The Curious Case of the Vanishing Vellam
I need to preface this gripping story with some harsh truths of life:
Vellam, or jaggery, is a blessing bestowed upon us by nature. It is only the purest creation on planet Earth, and surpasses any and all other "sweets". What is sugar in the face of vellam? If you google this and wish to disprove me - therein lies the problem, right? The internet is full of fake news. You will just have to trust verified sources that state, and I quote, "Your opinions are irrelevant. Vellam is the epitome of bliss and happiness."
(The verified sources are my taste buds which ooh and aah at the sweet delight that is vellam.)
Alright, then. Let's get on with the story.

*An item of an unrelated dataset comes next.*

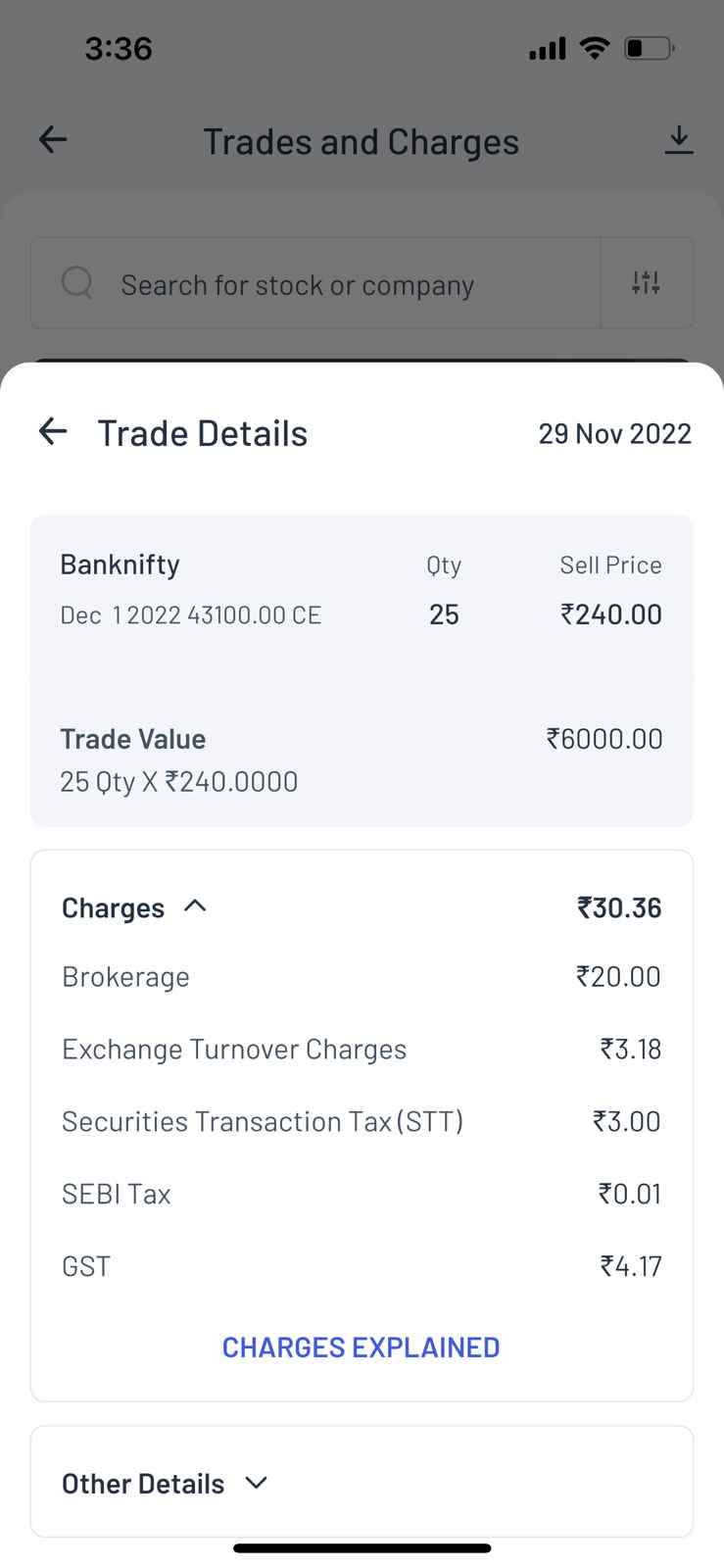Tap the Securities Transaction Tax (STT) row
724x1568 pixels.
coord(361,1122)
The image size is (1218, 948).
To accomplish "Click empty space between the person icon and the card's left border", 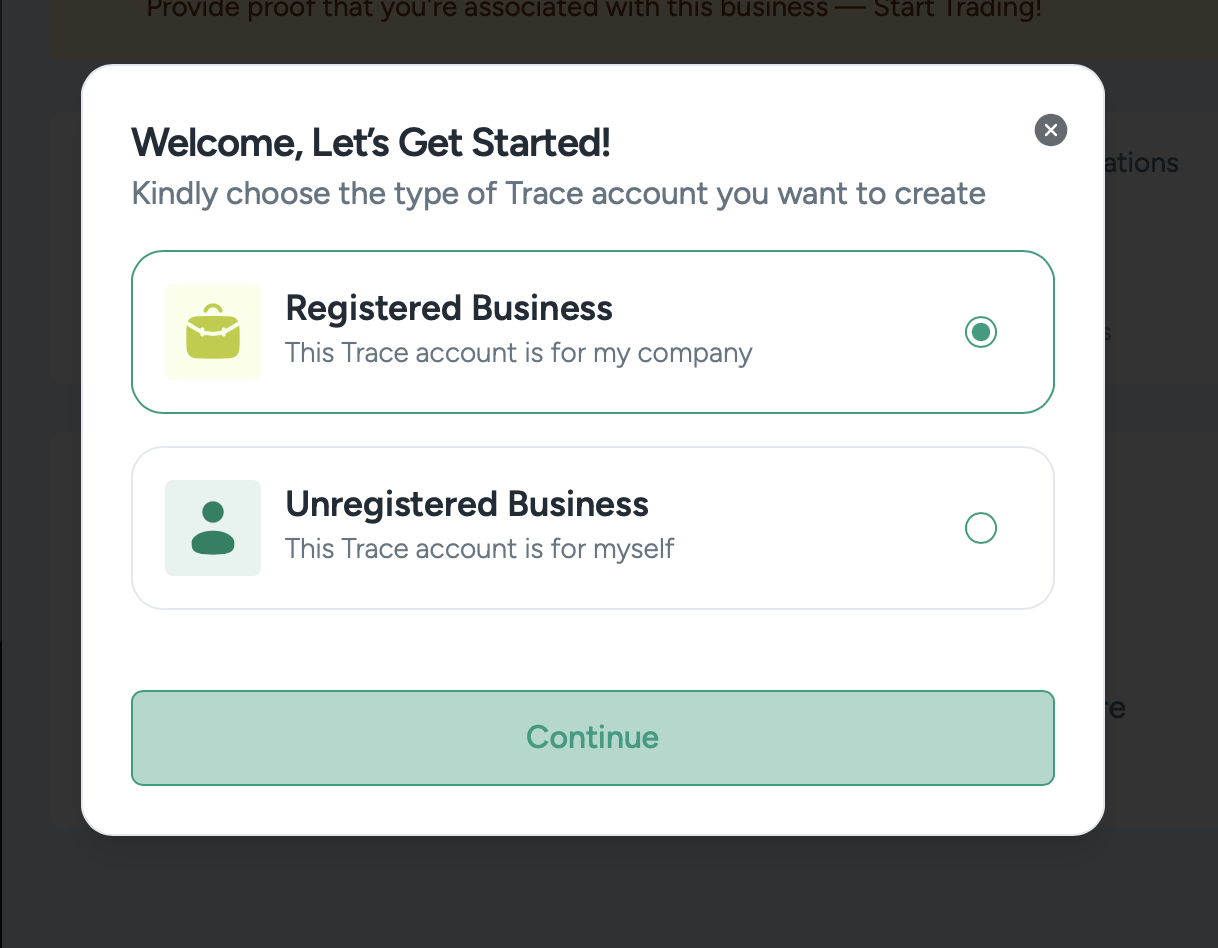I will 149,528.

We're now nearing 100 days of quarantine in a world that seems to be crumbling around us. There is no end to the pain, the suffering. Emotions are running high. Statistics continue to paint horrific pictures in red. If you're reading this, I hope you are safe. For those of us at home with our families, we have something to be grateful for everyday. We laugh and cry with our loved ones, and hold onto the hope that things will get better.
This is the story of such a family.
I'm currently at home with my parents and two grandmothers; my sister is all the way over on the other side of the world. (I'm waving at you, sister. Say hello.) Sometime around the second week into quarantine, mother dearest ordered the greatest quality of vellam that has existed till date. Dark, rich, sinful excellence. And thus began the downfall of a moderately sane family.
What started as a "little something for dessert post-lunch" evolved into me or my father being found in the corner of the kitchen at odd hours of the day, enjoying a tiny piece of vellam. If either of us caught the other in the act, being true hypocrites, we would raise our eyebrows and "hmmmmmmm" in apparent judgement for all of two seconds before asking for a piece ourselves.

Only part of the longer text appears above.